La mer
“Homme libre, toujours tu chériras la mer ! La mer est ton miroir ; tu contemples ton âme Dans le déroulement infini de sa lame, Et ton esprit n’est pas un gouffre moins amer” Disait Baudelaire, et...
Par
le 9 août 2023
Ce poème sensationniste d'Alvaro de Campos commence un matin avec l'arrivée d'un paquebot en vue du port. Cela déclenche une réflexion sur l'existence comme vie maritime.
Une rêverie galopante le propulse au temps de la marine à voile avec Jim Barns comme porte-voix.
"Comme vous, enfin, gagner des ports extraordinaires !
Fuir avec vous la civilisation !
Perdre avec vous la notion de morale !
Sentir au loin se métamorphoser mon humanité !
Boire avec vous dans les mers du Sud
De nouvelles sauvageries, de nouveaux branle-bas de l'âme,
De nouveaux feux au centre de mon esprit volcanique !
Le délire se fait masochiste, s'identifie amoureusement à la violence primitive des pirates.
"Oui, oui, oui... Crucifiez-moi dans vos traversées !
Et mes épaules jouiront de ma croix ! (...)
Qu'on fasse des agrès de mes veines,
Des amarres de mes muscles !
Qu'on m'arrache la peau, qu'on la cloue sur la paroi des quilles
Et que j'éprouve la perpétuelle souffrance des pointes enfoncées !"
Le poète devient en imagination le réceptacle de toutes les violences maritimes passées. Sa libido homosexuelle et sadomasochiste explose :
"Ah ! être dans tous les crimes ! être tout ce qui participe
Aux abordages, aux viols et aux massacres !

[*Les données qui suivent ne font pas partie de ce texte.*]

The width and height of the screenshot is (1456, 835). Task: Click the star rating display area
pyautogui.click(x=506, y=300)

Être tout ce qui est arrivé pendant les mises à sac !
Être tout ce qui a vécu et agonisé sur la scène des sanglantes tragédies !
Être le pirate type de toute la piraterie à son apogée,
Et la victime-synthèse, mais en chair et en os, de tous les pirates du monde !"

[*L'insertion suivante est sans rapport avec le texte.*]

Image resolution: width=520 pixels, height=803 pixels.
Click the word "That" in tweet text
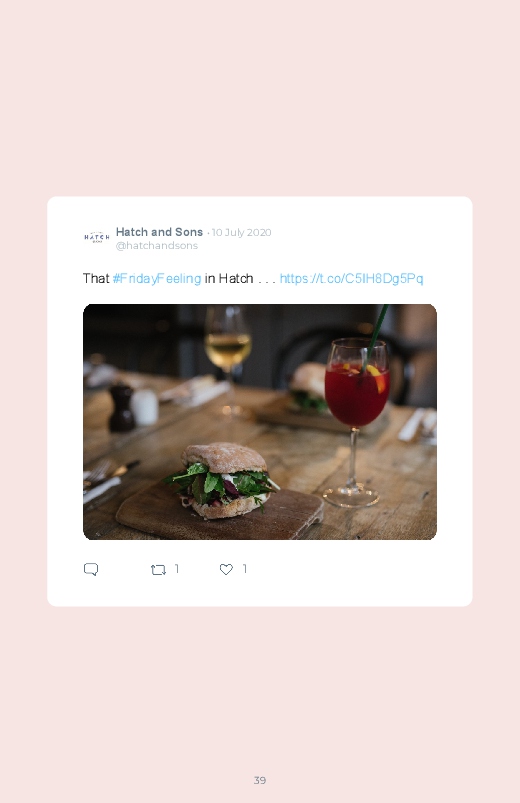click(96, 279)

"Être dans mon corps passif la femme-toutes-les-femmes
Qui furent violées, assassinées, blessées, déchirées par les pirates !
Être dans mon être subjugué la femelle qui doit être la leur !"

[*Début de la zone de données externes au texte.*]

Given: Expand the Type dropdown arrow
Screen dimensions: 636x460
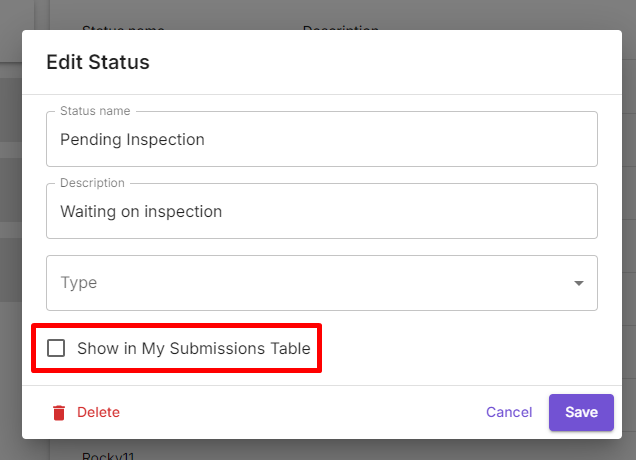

L'ingénieur Alvaro de Campos aux "nerfs féminins et délicats" admire la sauvagerie illégale des pirates :
"Ne pouvoir avancer qu'avec la douceur des mœurs sur le dos - paquet de fanfreluches !
Garçons de course - et nous le sommes tous ! - de l'humanitarisme moderne !
Crétins de phtisiques, de neurasthéniques, de lymphatiques,
Sans courage pour être gens de violence et d'audace !
Et notre âme comme une poule avec un fil à la patte !"
Après tant d'exclamations, d'interjections et d'onomatopées, la tornade hystérique s'essouffle, remplacée par une dépression de l'âme. La nostalgie de l'enfance se mêle à la chanson du Grand Pirate, à la vie commerciale des ports, aux visages si singuliers des voyageurs, à l'adieu au steamer anglais quittant le port de Lisbonne.